# ACTIVITY LIST
1. In the book review, why did the writer find it interesting that the book sets Sagal's running alongside the end of his marriage? Answer in one to three sentences.
2. Decide whether each statement agrees with the book review. For each, answer yes or no and quote the words from the review that decide it.
(a) Stephanie introduced the writer to Wait Wait Don't Tell Me on NPR.
(b) The writer read Sagal's Runner's World piece about banditing a race in the magazine.
(c) The writer has gone behind a bush during a run when no restroom was near.
3. Please list every radio network, radio show, bookstore, publisher and magazine named in the book review.

# PASSAGE TO READ
........
26. The Incomplete Book of Running – Peter Sagal
week twenty seven – 51.5
2019 to date: 1,297 KM
Stephanie introduced me to Wait Wait Don’t Tell Me… on NPR and I’ve been a fan since. Then heard Wait Wait host Peter Sagal’s story about running the Boston Marathon in 2013, which if you know your running history is a pretty significant year for not running reasons. Anyway, she tried to find a copy of this book for Christmas but it was another one of those cases of published in America and then a few months later published in other markets. So she got me a gift certificate to Pulp Fiction Books on Main Street, which I used to order the book once Simon & Schuster got around to publishing it in Canada. I feigned aghastment that PFB had never heard of Sagal in spite of the fact a couple years ago I hadn’t either. Anyway, the book arrived and I promptly read it and rather enjoyed it. The book coincides (neither correlating nor causing) Sagal’s running with the end of his marriage, which was interesting to me since I started taking running seriously as therapy to deal with my own longterm relationship demise. He writes about the time that he bandited a race and the backlash that drew after he wrote about it for Runner’s World, and his subsequent attempts at penance. You can read it here. I haven’t read it there because I read it in his book instead. I agree with the general consensus that bandits are douchebags, but I think (and I don’t know if he has or not) Sagal deserves much more vehemence for something else he talks about in his book. Pooping. (Though he cannot bring himself to type the word, so uses “egress.” Maybe it was his editor. Who knows.) Running can be an extremely effective laxative. Runners already know this. Non-runners or just-starting-out runners, now you know. Sagal writes, “I know where every public restroom is and what gyrations need to be accomplished to get to it” and yet he seems rather fine with going “behind the nearest bush” and that’s just not very neighbourly, especially if you “know where every public restroom is.” I too know where every public restroom is, and as a public service I made a map of every public restroom along or nearby my favourite running routes. And I have never had to go “behind the nearest bush.” Gross, Peter.
I expect that this map might come in useful for tourists, too. When I travel I always take my running shoes (and hope that I happen to come across a public restroom if one is needed). I’ve had to cut a run short, but I have never used a bush. Seriously, Peter, gross. Some cities are better than others, and to be honest Vancouver seems to be one of the better free-restroom-stocked cities I’ve run in.
........
# LISTED RECORDS
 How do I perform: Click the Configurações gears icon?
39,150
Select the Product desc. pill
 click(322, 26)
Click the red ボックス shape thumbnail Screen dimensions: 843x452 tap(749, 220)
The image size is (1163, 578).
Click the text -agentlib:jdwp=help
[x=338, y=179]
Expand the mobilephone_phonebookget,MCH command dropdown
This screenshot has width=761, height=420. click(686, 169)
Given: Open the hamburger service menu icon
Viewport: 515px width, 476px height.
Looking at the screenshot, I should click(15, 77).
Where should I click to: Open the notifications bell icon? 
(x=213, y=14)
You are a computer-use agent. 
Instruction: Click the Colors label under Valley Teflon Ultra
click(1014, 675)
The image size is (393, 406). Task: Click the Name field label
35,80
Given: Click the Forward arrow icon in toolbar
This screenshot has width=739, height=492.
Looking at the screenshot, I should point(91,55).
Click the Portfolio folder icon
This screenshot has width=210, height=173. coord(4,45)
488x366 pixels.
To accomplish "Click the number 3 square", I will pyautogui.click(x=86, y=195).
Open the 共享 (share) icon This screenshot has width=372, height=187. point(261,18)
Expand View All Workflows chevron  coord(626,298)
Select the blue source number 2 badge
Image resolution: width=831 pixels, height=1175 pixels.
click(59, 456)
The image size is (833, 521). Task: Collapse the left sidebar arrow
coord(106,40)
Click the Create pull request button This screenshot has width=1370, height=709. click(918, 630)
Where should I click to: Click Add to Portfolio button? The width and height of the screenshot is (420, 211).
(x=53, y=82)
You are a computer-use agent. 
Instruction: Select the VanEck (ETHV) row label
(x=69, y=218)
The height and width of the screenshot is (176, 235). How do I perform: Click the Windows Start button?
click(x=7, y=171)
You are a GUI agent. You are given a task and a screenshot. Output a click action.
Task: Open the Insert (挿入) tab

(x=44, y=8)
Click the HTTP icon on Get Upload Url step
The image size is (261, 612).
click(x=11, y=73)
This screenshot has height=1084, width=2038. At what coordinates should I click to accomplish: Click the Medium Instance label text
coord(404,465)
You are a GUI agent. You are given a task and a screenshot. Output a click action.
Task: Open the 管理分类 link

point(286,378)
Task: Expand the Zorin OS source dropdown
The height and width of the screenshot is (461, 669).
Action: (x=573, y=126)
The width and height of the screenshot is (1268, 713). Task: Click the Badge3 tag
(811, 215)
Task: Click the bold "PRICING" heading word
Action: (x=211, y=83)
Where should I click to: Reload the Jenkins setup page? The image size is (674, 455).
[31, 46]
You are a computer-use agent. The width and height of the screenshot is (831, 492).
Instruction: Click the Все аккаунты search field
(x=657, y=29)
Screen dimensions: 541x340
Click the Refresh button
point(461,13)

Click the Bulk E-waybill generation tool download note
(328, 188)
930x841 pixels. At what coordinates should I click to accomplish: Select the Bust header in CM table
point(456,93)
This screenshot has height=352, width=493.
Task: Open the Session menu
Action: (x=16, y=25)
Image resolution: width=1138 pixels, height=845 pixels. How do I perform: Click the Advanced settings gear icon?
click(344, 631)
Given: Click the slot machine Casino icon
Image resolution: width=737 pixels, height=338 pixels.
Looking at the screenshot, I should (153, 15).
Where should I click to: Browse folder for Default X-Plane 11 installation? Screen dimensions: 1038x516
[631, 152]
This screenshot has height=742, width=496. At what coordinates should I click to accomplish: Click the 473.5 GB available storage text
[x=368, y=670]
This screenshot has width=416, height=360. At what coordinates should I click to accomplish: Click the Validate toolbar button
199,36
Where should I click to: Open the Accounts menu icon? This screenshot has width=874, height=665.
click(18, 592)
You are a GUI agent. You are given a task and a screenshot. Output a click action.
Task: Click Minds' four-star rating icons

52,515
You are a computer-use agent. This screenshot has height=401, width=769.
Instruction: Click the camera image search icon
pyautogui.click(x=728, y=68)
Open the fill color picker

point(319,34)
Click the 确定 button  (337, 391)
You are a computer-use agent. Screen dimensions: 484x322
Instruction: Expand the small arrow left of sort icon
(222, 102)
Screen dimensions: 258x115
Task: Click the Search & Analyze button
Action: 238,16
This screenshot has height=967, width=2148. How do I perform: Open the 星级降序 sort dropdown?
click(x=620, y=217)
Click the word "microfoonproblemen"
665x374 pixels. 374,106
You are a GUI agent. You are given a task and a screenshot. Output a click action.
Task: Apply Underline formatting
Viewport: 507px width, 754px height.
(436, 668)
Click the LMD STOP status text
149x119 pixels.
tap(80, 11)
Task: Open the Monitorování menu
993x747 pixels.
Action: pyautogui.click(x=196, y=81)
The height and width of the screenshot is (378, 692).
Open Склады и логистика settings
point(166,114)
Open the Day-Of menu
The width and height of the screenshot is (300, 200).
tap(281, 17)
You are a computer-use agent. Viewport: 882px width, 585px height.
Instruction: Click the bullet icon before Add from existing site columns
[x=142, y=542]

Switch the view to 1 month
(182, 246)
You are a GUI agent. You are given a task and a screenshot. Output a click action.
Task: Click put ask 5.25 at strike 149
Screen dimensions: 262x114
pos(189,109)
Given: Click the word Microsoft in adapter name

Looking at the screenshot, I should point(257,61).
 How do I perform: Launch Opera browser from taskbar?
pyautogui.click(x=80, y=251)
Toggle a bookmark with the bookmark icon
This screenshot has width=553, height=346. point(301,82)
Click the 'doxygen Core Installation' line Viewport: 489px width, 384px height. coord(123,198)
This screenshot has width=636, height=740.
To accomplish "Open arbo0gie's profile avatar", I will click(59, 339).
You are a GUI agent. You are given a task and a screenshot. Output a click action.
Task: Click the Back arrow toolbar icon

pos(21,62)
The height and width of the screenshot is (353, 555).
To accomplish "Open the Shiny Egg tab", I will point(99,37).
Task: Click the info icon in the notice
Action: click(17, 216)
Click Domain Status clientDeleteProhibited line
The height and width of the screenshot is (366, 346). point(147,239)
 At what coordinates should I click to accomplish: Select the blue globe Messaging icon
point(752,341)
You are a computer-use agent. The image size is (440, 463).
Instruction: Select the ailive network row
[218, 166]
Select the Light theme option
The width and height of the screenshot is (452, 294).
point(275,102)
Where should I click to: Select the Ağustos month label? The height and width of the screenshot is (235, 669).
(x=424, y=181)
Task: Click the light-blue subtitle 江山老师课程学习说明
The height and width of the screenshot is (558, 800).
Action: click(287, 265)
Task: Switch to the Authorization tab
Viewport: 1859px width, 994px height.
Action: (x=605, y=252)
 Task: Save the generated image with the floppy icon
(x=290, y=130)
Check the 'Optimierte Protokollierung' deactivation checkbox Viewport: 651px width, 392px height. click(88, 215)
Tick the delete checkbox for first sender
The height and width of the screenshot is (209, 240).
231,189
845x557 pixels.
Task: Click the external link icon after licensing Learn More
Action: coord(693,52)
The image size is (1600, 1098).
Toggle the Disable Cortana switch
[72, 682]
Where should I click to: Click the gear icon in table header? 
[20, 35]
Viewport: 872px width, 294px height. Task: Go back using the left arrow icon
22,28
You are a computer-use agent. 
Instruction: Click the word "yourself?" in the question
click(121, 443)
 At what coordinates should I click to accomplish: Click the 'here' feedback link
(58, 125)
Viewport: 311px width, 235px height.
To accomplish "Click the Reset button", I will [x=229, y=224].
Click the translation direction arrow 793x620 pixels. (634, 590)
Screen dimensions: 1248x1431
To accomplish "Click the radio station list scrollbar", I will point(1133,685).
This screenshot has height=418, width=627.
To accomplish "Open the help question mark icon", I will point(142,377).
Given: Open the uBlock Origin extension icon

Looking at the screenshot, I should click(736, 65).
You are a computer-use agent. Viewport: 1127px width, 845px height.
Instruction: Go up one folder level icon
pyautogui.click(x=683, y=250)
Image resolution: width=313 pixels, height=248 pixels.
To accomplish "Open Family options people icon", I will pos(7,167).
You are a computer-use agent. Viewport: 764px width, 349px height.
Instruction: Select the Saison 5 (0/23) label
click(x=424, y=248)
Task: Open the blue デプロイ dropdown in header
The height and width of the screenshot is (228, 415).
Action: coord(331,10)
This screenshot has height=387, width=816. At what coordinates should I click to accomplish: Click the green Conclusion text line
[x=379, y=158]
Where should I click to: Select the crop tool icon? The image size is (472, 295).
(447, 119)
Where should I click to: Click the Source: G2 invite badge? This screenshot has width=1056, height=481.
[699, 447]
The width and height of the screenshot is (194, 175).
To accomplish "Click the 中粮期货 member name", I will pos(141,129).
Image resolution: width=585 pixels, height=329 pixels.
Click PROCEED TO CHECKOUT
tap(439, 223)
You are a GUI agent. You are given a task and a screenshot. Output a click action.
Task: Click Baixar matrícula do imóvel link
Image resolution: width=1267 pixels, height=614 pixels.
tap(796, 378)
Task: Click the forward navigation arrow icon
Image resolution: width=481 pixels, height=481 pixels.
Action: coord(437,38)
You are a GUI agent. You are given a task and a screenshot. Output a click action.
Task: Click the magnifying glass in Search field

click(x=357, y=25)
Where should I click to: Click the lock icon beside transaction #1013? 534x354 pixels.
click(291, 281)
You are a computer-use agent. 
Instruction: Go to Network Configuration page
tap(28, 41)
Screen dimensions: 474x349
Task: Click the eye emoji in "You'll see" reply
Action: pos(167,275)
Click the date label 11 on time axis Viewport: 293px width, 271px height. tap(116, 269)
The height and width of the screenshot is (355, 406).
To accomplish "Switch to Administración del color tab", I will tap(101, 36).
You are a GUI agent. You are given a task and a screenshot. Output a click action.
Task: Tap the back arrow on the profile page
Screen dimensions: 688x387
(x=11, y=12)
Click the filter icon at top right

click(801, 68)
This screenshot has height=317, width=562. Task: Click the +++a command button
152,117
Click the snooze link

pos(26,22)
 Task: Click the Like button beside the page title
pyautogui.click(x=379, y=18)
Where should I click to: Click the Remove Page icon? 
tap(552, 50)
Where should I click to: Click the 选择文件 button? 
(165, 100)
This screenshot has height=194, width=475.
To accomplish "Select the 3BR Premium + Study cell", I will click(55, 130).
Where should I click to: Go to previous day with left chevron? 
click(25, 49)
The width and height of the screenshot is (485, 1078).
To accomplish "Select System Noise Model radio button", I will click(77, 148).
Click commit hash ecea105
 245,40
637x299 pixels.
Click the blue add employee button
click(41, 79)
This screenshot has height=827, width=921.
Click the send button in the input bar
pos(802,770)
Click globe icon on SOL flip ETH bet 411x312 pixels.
........
# ANSWERS BY TASK
1. The writer started taking running seriously as therapy to deal with the end of a long-term relationship of their own. Sagal's book ties his running to the end of his marriage, which matched the writer's experience.

2.
(a) Yes: "Stephanie introduced me to Wait Wait Don’t Tell Me… on NPR"
(b) No: "I haven’t read it there because I read it in his book instead."
(c) No: "And I have never had to go “behind the nearest bush.”"

3.
NPR
Wait Wait Don’t Tell Me…
Pulp Fiction Books
Simon & Schuster
Runner’s World